Europe : l’actualité
d’un grand clivage économique
Les «grands événements» 2024 qui viennent seraient-il propices à un frémissement positif du moral économique ? Les élections européennes du 9 juin, puis les Jeux de Paris du 26 juillet au 11 août (dont les retombées sont espérées à 9 milliards d’euros), créent-ils une dynamique ?
Pour le moment, cette nouvelle livraison du «Baromètre des Décideurs» Viavoice pour BFM Business révèle au contraire une érosion du moral des Décideurs, et l’Europe nourrit des perceptions économiques singulièrement clivées entre les cadres et le grand public.
Moral économique : des grands événements 2024 sans effet d’entraînement économique pour le moment
Ni les JO, ni les élections européennes, ni a fortiori le «rebond» de croissance escompté pour 2025 (1,4 % de PIB) ne parviennent à créer de dynamique du moral économique (à la différence des campagnes présidentielles, qui peuvent en créer). En ce mois de mai 2024, le moral des cadres s’établit à -37, et accuse une chute de 3 points en deux mois pour atteindre son score le plus faible depuis mars 2023.
Si plusieurs indicateurs structurants de l’indice se révèlent globalement stabilisés, l’un d’entre eux accuse un net repli : la «motivation». Seuls 40 % des décideurs estiment que leurs collaborateurs sont «motivés», soit une baisse majeure de 8 points par rapport aux données enregistrées en septembre.

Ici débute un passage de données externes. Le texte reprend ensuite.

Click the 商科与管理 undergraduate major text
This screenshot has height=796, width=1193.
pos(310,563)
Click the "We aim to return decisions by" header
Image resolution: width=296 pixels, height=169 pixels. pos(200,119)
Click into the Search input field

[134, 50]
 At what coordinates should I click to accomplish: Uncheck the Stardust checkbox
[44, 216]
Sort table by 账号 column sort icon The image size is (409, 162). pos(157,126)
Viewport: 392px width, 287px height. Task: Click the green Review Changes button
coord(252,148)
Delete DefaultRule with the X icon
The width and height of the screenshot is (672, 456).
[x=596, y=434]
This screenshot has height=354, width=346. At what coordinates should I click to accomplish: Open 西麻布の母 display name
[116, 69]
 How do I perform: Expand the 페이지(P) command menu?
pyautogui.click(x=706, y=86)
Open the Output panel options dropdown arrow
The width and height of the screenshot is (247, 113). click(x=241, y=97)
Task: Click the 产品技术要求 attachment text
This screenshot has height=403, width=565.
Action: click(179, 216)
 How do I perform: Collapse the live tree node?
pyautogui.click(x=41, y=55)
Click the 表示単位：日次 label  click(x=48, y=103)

A cet égard, quatre registres de facteurs entrent en résonance :
- Les tensions géopolitiques (Russie, Chine, Israël) ;
- Les perspectives économiques de moyen terme : concurrence chinoise sur l’automobile électrique, déploiements de l’IA générative par les groupes américains ;
- Les difficultés de conjoncture : les prix des biens de l’énergie et des biens de consommation encore sur ces niveaux élevés (inflation à +2,2 % en glissement annuel fin avril), et les épreuves de groupes français (Groupe Casino, Atos) ;
- La période des «ponts» de mai.
Union européenne : confiance économique pour les cadres, défiance économique pour le grand public
Aux yeux des cadres, l’Union européenne est davantage perçue comme une chance en matière économique que comme une menace (49 % contre 29 %) ; en revanche auprès des Français en général, les proportions sont inversées (41 % «une menace» contre 34 % «une chance»).

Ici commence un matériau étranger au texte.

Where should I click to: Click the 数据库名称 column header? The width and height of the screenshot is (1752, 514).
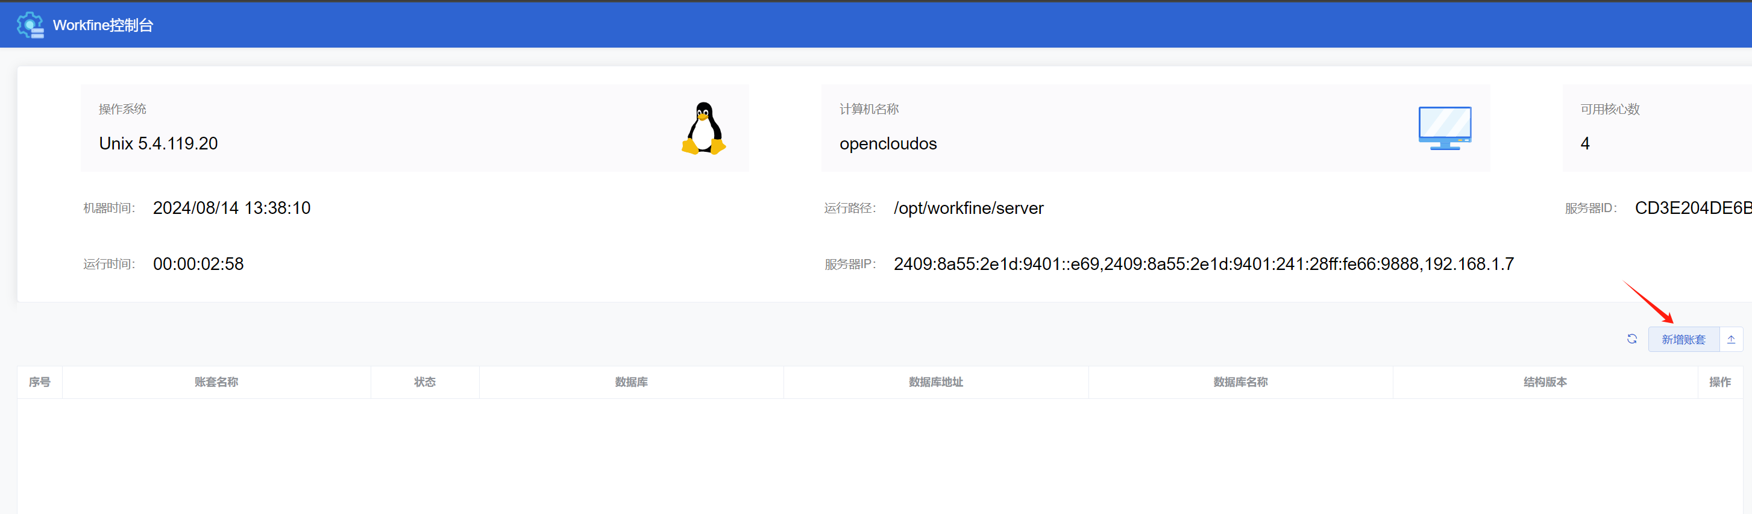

Cette bipolarisation, historique pour l’Europe et déjà manifeste lors du traité de Maastricht (1992) ou lors du référendum sur le Traité constitutionnel européen (2005), se révèle encore active aujourd’hui.
Elle explique que l’Europe, et la campagne européenne actuelle, ne constituent pas un levier d’espoir pour beaucoup ; elle éclaire aussi une partie de la structuration des électorats ; elle porte en partie atteinte au projet des «pères fondateurs» (1957), qui fondaient le futur de l’Europe sur le déploiement économique.
Ce point majeur appelle probablement pour l’avenir un réinvestissement en termes de visions et d’argumentaires : l’idée d’une conviction européenne pour le plus grand nombre.
Économie : les tentations d’une recomposition des régulations européennes
Pour l’avenir, une large part des décideurs et des Français aspirent à une recomposition des régulations européennes :
- Un plafonnement des prix de l’énergie, principale attente des cadres (57 %) comme du grand public (55 %) ;
- Une sortie du marché européen de l’électricité (respectivement 33 % et 34 %) ; institué en 1996, ce dernier est notamment accusé d’indexer les tarifs de l’électricité sur ceux du gaz ;
- Plaider pour une baisse des taux directeurs de la BCE (respectivement 31 % et 29 %).
Ces données sont particulièrement révélatrices : souvent, l’UE est perçue comme génératrice d’un excès de contraintes préjudiciables (marché européen de l’électricité, taux de la Banque centrale…). De quoi alimenter un véritable débat sur les orientations de politiques économiques pour l’avenir de l’Europe.